What the exercise asks: Check every line of the entries below for "dropdown", and copy the lines that have it.

(Records to process)

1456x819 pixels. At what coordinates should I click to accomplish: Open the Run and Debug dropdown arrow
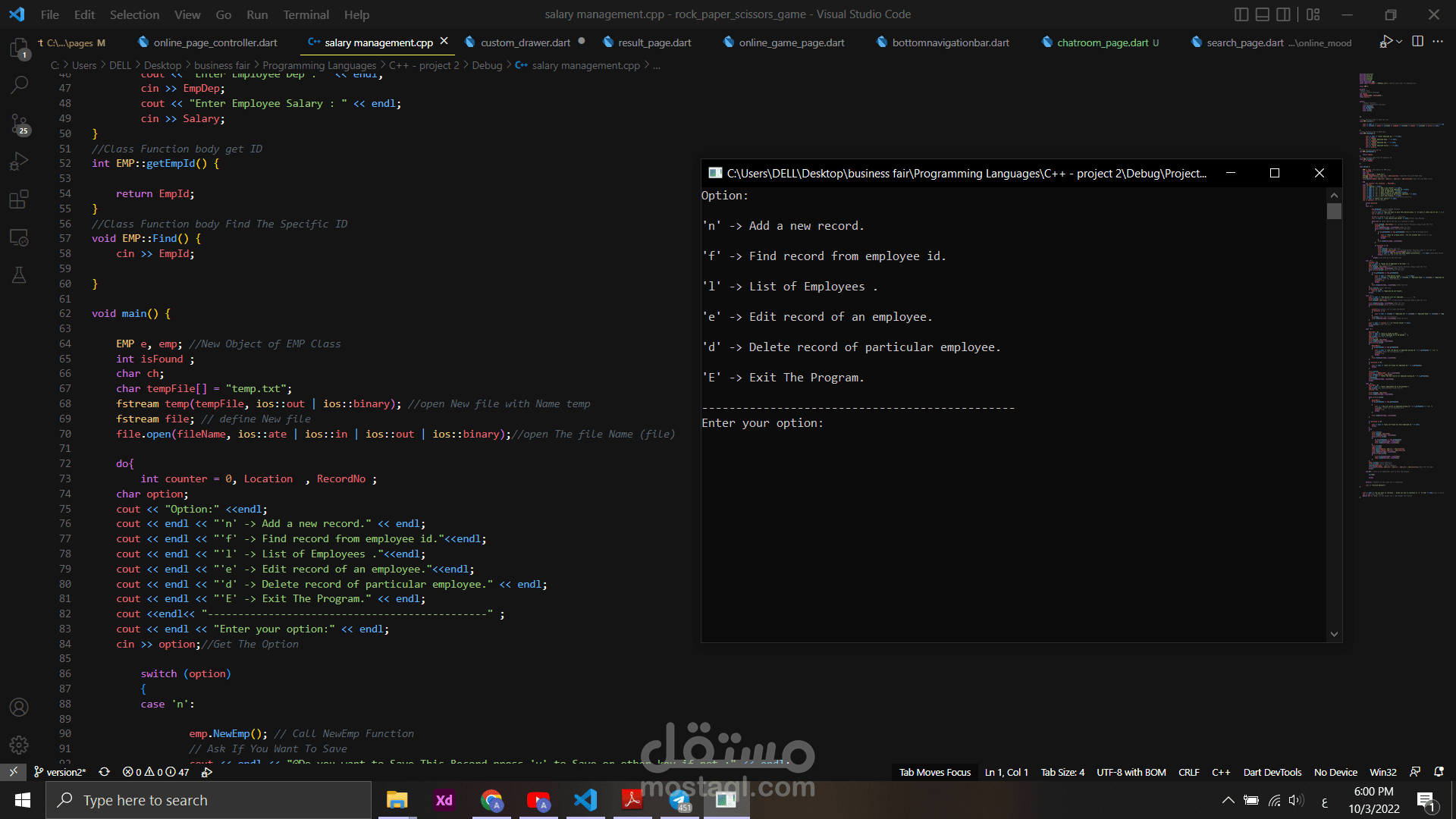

(End Records to process)
(Records to process)

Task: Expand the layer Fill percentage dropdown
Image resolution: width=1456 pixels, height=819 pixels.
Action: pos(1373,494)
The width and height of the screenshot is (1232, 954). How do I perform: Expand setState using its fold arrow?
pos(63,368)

(End Records to process)

Result:
1456x819 pixels. At what coordinates should I click to accomplish: Open the Run and Debug dropdown arrow
Task: Expand the layer Fill percentage dropdown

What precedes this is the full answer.